Addressing the Lethal Legacy of Bombs and Agent Orange in Vietnam

In our latest story, “The Lethal Legacy of the Vietnam War,” FERN Editor-at-Large George Black draws on his three decades of environmental and international reporting to reveal a harrowing portrait of rural villages in Quang Tri province—one of the most heavily bombed places on earth and one that still struggles 40 years after the end of the war with the effects of Agent Orange. The cover story is online today with our media partner, The Nation, and marks the 50th Anniversary of the First U.S. Combat Troops Arriving in Vietnam on March 8, 1965.

Black tracks the extraordinary efforts of American vet Chuck Searcy and Project RENEW to rid the province of buried weapons and deal with the aftermath of toxins. With chilling prose, he describes the ever-present danger of unexploded ordnance lying in Vietnam’s farm fields and reveals groundbreaking research on the medical fallout of Agent Orange, to which nearly 5 million Vietnamese were exposed.

“They were walking into a death trap,” writes Black of Quang Tri farmers who returned to their rural homes after the war. “Ten percent of the munitions that rained down on the province failed to detonate, so there was the constant risk of stepping on a piece of unexploded ordnance (UXO), and many thousands did.
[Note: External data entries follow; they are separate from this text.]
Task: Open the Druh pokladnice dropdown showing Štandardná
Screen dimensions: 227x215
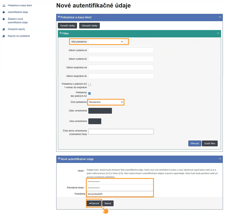Action: (x=106, y=102)
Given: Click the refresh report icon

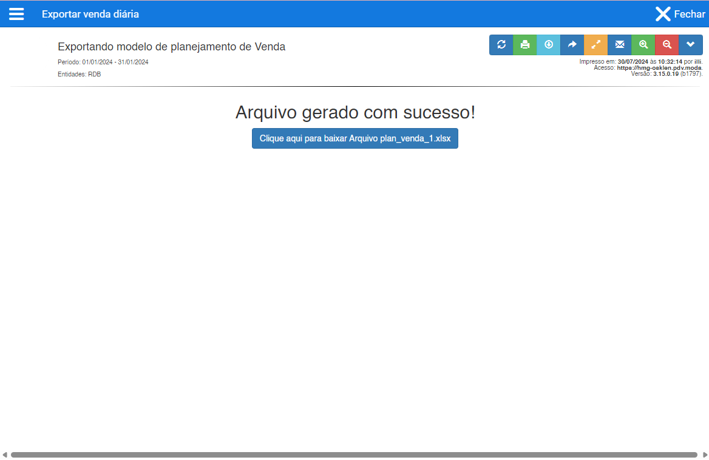Looking at the screenshot, I should coord(501,44).
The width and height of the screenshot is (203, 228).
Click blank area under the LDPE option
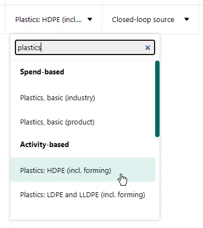click(83, 213)
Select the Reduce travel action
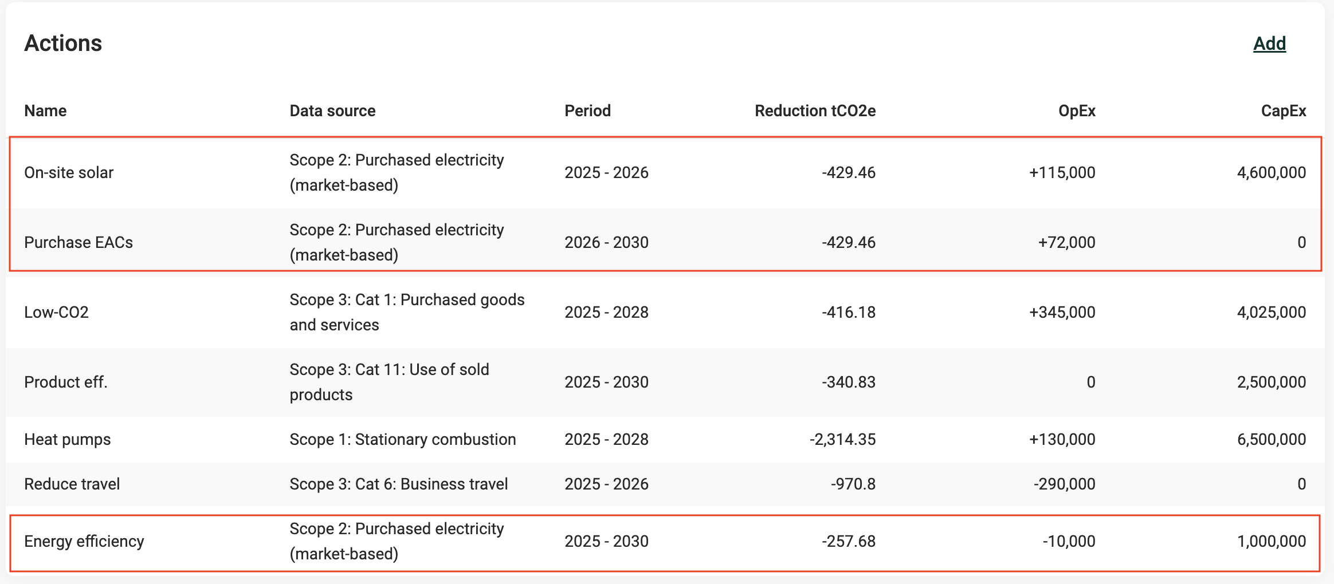Viewport: 1334px width, 584px height. [x=72, y=484]
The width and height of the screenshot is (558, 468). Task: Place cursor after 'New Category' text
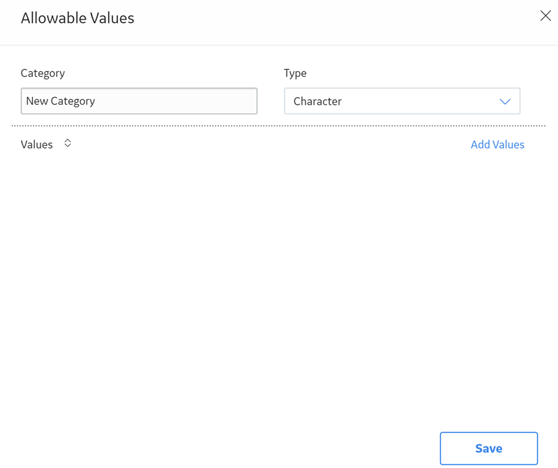pos(96,101)
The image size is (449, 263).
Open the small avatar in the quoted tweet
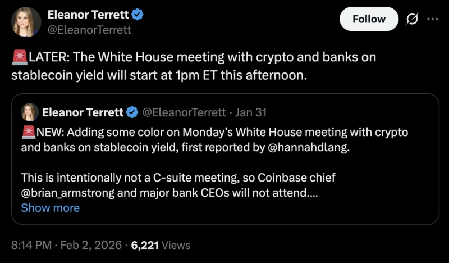(x=29, y=112)
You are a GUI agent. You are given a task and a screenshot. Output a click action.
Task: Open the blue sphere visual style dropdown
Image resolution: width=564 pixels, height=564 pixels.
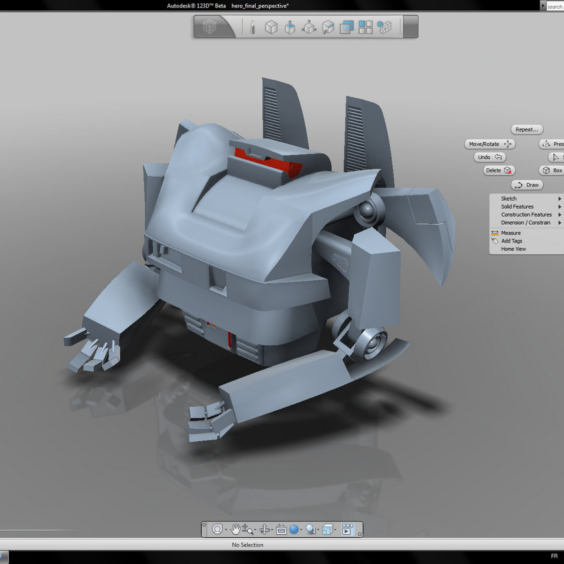pos(301,530)
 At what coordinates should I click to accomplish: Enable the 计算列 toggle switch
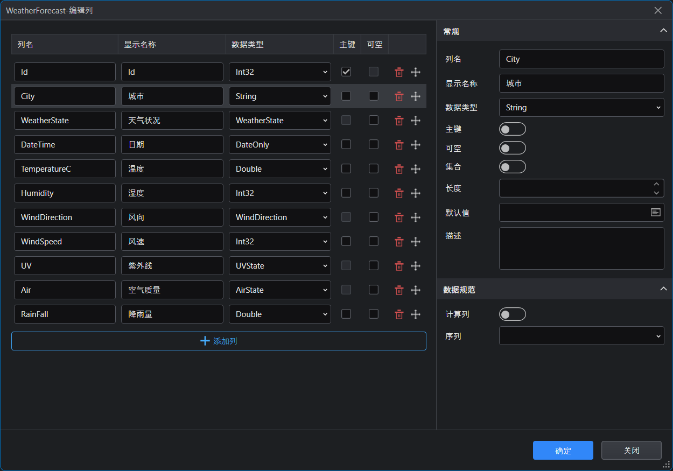pyautogui.click(x=512, y=314)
They also had no idea of how dioxin, the lethal contaminant in Agent Orange, might blight their lives down through three generations.”

While the U.S. government has been willing to provide funding to remove UXO, it has always rejected any causal connection between exposure to Agent Orange and the disabilities that afflict millions of Vietnamese, dismissing Vietnam’s claims as propaganda designed to extort war reparations.

The real scandal, Black was told by Jeanne Stellman, professor emerita at Columbia University’s Mailman School of Public Health, is that no serious epidemiological study of the toxins has ever been conducted in Vietnam–even though Agent Orange was often used at concentrations up to 10 times higher than prescribed, and was contaminated with dioxin, considered one of the most toxic substances known to humankind.

While many of the rampant birth defects in Vietnam may indeed be the result of Agent Orange, they may also be a consequence of the multitude of other horrors the Vietnamese endured during the war, from carpet bombing to acute food shortages and malnutrition to being burned out of their homes and forcibly displaced.

Stellman, the country’s leading authority on Operation Ranch Hand, the herbicide-spraying program in Vietnam, “has crunched vast quantities of data, including details of more than 9,000 flights, to calculate the precise ‘exposure risk’ of those who were in or near the spraypath on particular days.” Granted access to Stellman’s database, which is not yet public, and interviewing families who were present at the time, Black was able to reconstruct with unprecedented accuracy the relationship between specific Ranch Hand flights and villages where large numbers of families have as many as four or five children with birth defects.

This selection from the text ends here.